Description of the task
Scan the lines below; pull out those with "computer".

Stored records
╭──

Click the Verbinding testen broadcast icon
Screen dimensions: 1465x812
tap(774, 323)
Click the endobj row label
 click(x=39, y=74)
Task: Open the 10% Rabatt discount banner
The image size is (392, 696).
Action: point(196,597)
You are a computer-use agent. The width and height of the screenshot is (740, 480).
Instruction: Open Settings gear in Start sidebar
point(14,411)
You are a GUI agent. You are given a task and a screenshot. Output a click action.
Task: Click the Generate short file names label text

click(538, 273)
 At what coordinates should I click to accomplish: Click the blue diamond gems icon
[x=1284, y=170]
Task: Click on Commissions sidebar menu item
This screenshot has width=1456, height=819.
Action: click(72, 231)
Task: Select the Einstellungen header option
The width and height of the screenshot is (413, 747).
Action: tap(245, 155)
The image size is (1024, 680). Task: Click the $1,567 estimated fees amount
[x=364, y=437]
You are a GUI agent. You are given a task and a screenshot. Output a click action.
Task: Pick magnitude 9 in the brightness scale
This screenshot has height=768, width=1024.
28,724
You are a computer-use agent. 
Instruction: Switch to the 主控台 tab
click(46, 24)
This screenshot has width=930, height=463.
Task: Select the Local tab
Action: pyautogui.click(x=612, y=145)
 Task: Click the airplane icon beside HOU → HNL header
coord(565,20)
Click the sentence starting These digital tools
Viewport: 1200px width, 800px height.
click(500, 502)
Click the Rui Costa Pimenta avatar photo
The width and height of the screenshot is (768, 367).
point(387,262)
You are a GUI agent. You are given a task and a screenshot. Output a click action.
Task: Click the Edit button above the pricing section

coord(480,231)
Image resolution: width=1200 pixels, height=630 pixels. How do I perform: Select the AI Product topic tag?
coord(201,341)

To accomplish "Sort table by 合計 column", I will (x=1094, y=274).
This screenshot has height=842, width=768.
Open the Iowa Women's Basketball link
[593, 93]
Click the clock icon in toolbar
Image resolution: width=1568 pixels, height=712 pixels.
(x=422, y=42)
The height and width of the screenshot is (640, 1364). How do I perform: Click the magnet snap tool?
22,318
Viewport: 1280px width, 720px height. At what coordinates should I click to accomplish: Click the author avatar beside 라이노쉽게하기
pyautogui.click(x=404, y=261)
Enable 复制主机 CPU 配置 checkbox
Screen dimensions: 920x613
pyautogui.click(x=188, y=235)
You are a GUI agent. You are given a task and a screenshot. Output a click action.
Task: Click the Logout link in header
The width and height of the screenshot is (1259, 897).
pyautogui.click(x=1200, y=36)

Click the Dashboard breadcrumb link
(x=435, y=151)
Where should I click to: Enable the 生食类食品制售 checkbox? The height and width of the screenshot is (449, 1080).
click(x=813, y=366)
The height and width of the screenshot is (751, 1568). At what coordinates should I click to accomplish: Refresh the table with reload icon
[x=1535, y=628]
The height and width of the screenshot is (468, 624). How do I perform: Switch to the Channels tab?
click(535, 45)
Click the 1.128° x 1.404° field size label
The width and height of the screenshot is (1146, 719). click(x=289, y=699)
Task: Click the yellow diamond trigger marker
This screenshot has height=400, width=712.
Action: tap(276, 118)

╰──

Task solution
You are a computer-use agent. The width and height of the screenshot is (740, 480).
You are a computer-use agent. 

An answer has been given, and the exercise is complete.